ASLC, the dreaded word was read out during the posting my Staff read out to us. It was one of the worst news I've received. Although I know that many of my friends have went through it, but most of my friends are physically 'up' there. So why am I even in ASLC? I only got a pass for IPPT. Now I must get a SILVER??? Also, my SOC is not up to standard, its the 4 arm power stations. Technique yes, but you still need the arm power to overcome it.
Sometimes I just don't understand how the posting works. One thing is for sure, I need to buck up, really buck up on my physical. There's not much playing, more stress, and more adversity qoutient to cope once again. Mentally, I'm going to be drained. Good thing I'm still in Juliet. I will never have ask for a better time to be in ASLC. Yet, I still feel saddened.
I actually broke down and cried when I heard the news. I wanted to have a less stressful army life, now, I have to really give all I've got for this course. During that time, I really hated the army, hated everything and everyone around me. No one can console me. Although, Eugene was there to console me and why am I so expressive??? Why? Did God have something against me? I will be lying if i did not actually say this. I even prayed that I won't get into this course, so why? Why God? You said you will grant the desires of our heart. So why then?
I got angry, confused, furthermore the news was given after our 28 click and we haven't really slept. I went to the cookhouse and eat somewhat alone, emo-ing about the whole thing. I can't say I was the only one, but the whole company was all in emo mode. Its just too much to even let go. The funny question was, why ONLY our SECTION 2 has full strength that went to ASLC? Except for my bed buddy who went to Combat Medic...
And all the sections they got 2 MPs and others that went to armour. What the heck is my whole section going to ASLC? What's worse, they separated our section to go to platoon 2. What in blazes? That made it a whole lot worse.
Nevertheless, I managed to get it together, to get over it. If i do not look forward to ASLC and its training, I will never set my heart to do well or even, survive the course. I WILL survive. I WILL give my 100%. I WILL BECOME A SERGEANT NO MATTER WHAT!

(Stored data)
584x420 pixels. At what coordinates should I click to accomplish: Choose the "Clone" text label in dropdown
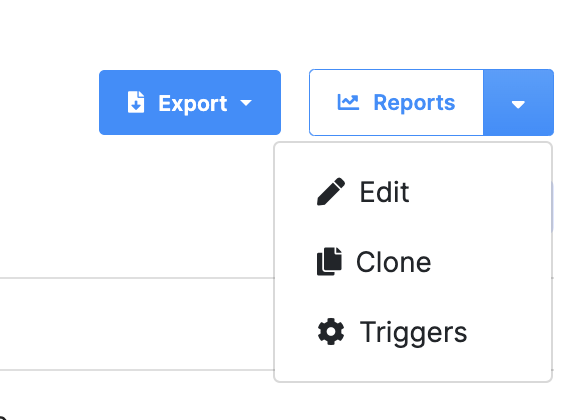394,262
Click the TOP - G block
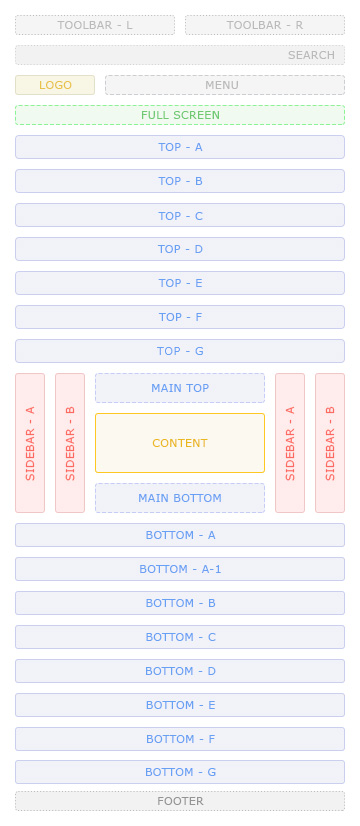360x826 pixels. click(180, 351)
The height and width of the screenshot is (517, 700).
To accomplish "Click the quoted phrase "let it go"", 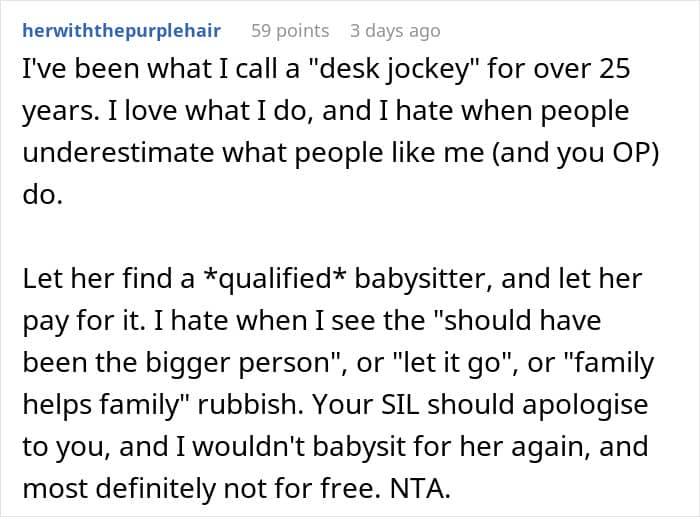I will 459,362.
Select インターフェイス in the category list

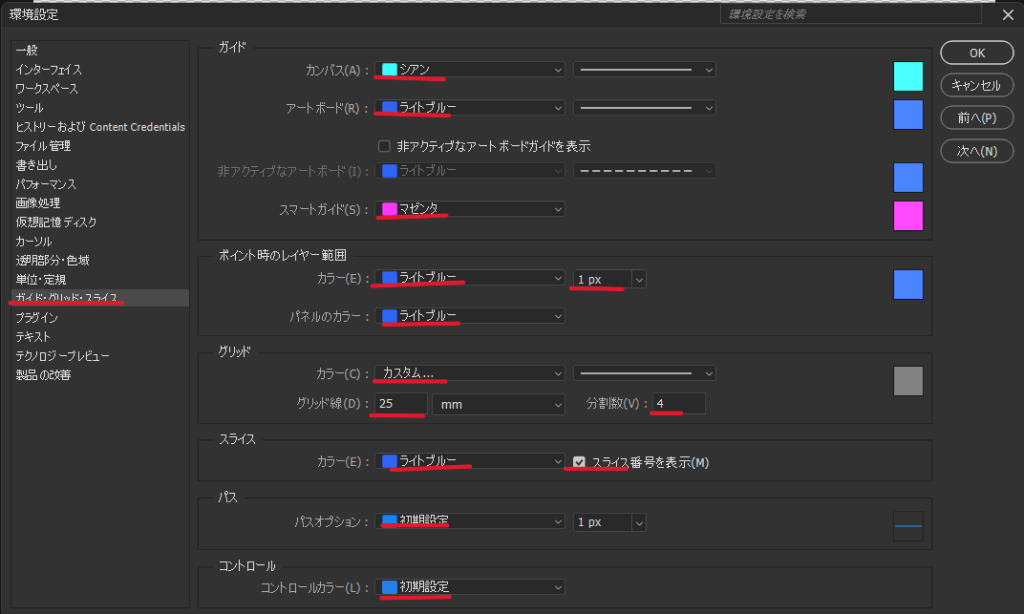pyautogui.click(x=49, y=70)
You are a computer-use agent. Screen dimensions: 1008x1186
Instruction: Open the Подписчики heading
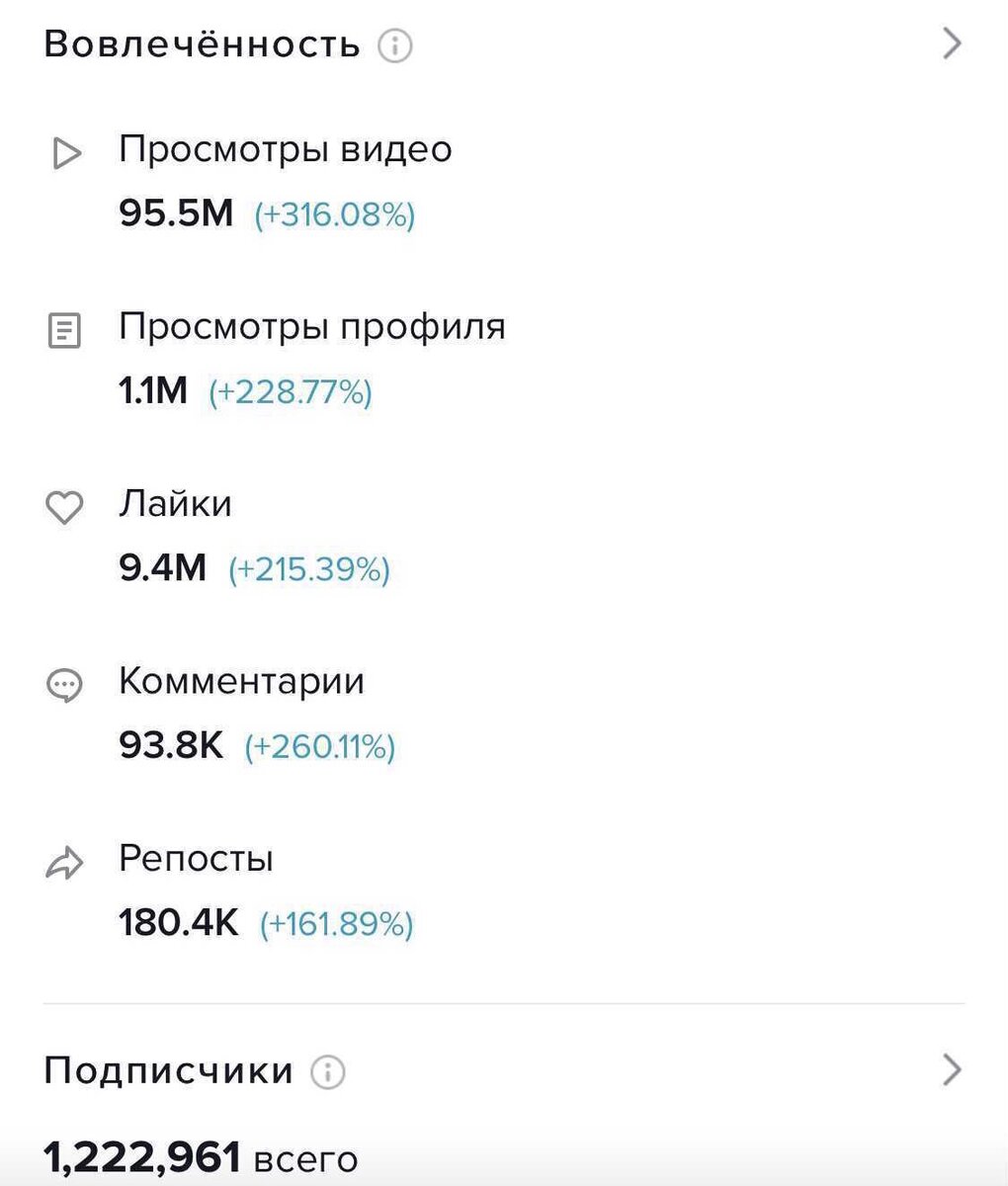coord(169,1070)
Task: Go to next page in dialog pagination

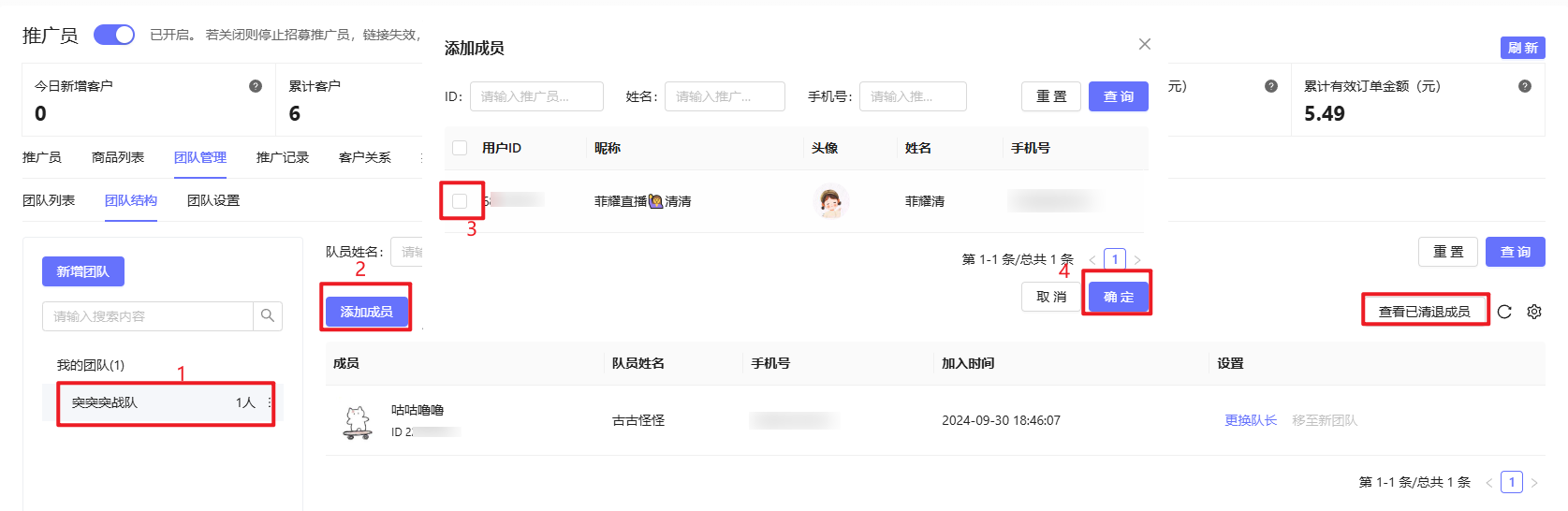Action: pos(1137,260)
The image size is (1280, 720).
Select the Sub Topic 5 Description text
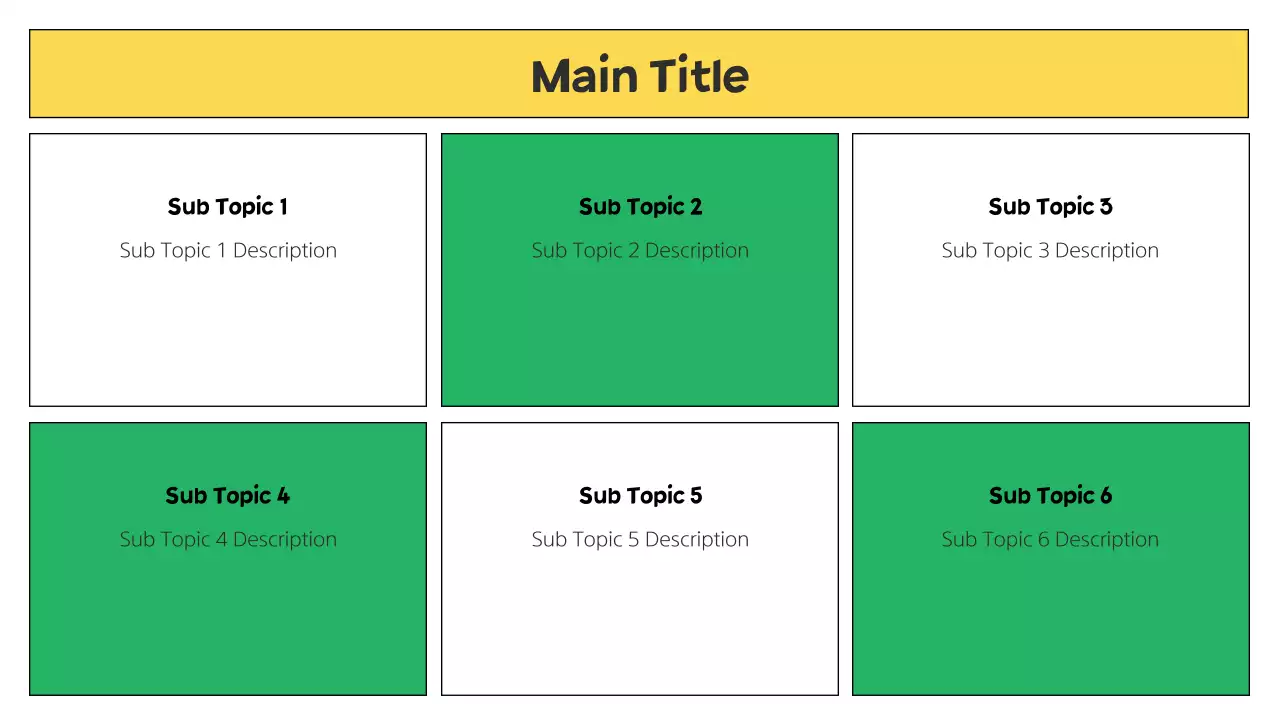point(640,539)
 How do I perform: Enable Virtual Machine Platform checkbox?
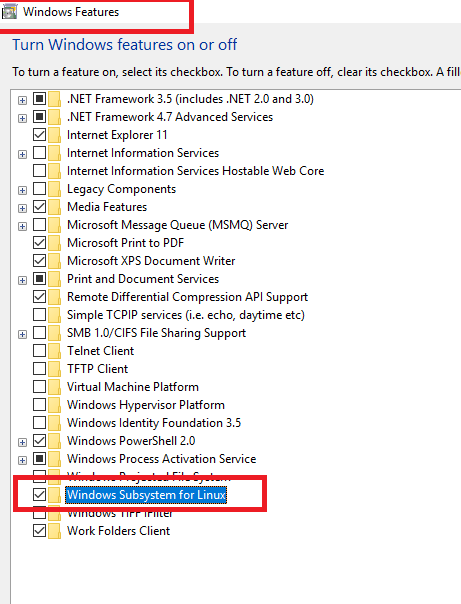point(39,386)
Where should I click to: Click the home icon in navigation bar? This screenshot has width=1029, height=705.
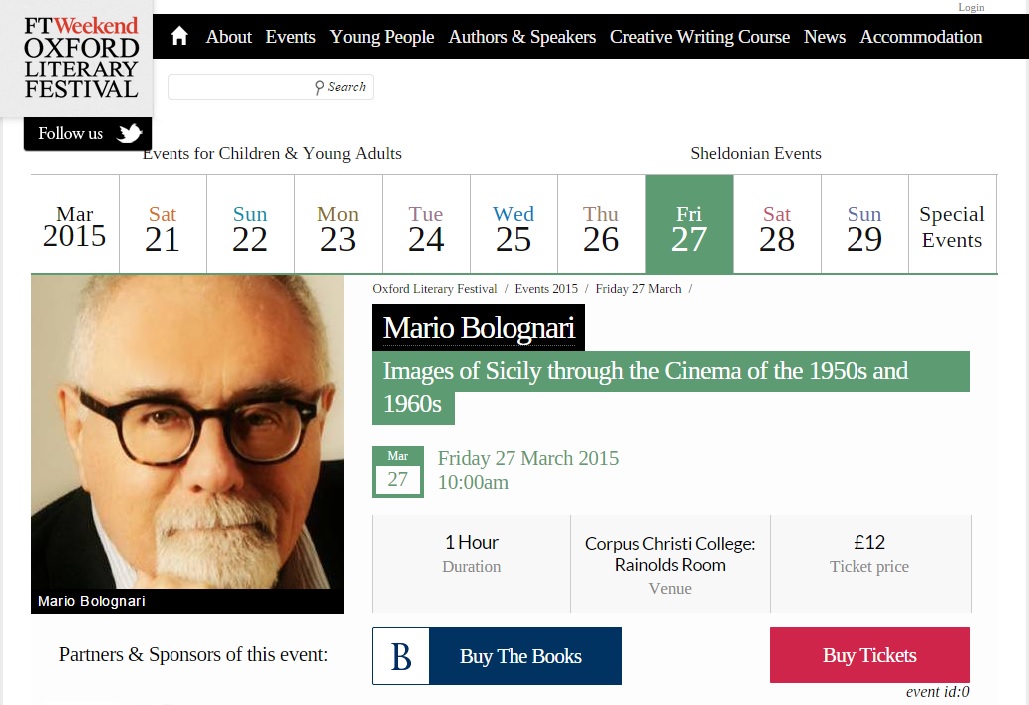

### [Task description]
Retype the entire post about being posted to ASLC, word for word. None of the stored data is required for this work.

### [Answer below]
ASLC, the dreaded word was read out during the posting my Staff read out to us. It was one of the worst news I've received. Although I know that many of my friends have went through it, but most of my friends are physically 'up' there. So why am I even in ASLC? I only got a pass for IPPT. Now I must get a SILVER??? Also, my SOC is not up to standard, its the 4 arm power stations. Technique yes, but you still need the arm power to overcome it.
Sometimes I just don't understand how the posting works. One thing is for sure, I need to buck up, really buck up on my physical. There's not much playing, more stress, and more adversity qoutient to cope once again. Mentally, I'm going to be drained. Good thing I'm still in Juliet. I will never have ask for a better time to be in ASLC. Yet, I still feel saddened.
I actually broke down and cried when I heard the news. I wanted to have a less stressful army life, now, I have to really give all I've got for this course. During that time, I really hated the army, hated everything and everyone around me. No one can console me. Although, Eugene was there to console me and why am I so expressive??? Why? Did God have something against me? I will be lying if i did not actually say this. I even prayed that I won't get into this course, so why? Why God? You said you will grant the desires of our heart. So why then?
I got angry, confused, furthermore the news was given after our 28 click and we haven't really slept. I went to the cookhouse and eat somewhat alone, emo-ing about the whole thing. I can't say I was the only one, but the whole company was all in emo mode. Its just too much to even let go. The funny question was, why ONLY our SECTION 2 has full strength that went to ASLC? Except for my bed buddy who went to Combat Medic...
And all the sections they got 2 MPs and others that went to armour. What the heck is my whole section going to ASLC? What's worse, they separated our section to go to platoon 2. What in blazes? That made it a whole lot worse.
Nevertheless, I managed to get it together, to get over it. If i do not look forward to ASLC and its training, I will never set my heart to do well or even, survive the course. I WILL survive. I WILL give my 100%. I WILL BECOME A SERGEANT NO MATTER WHAT!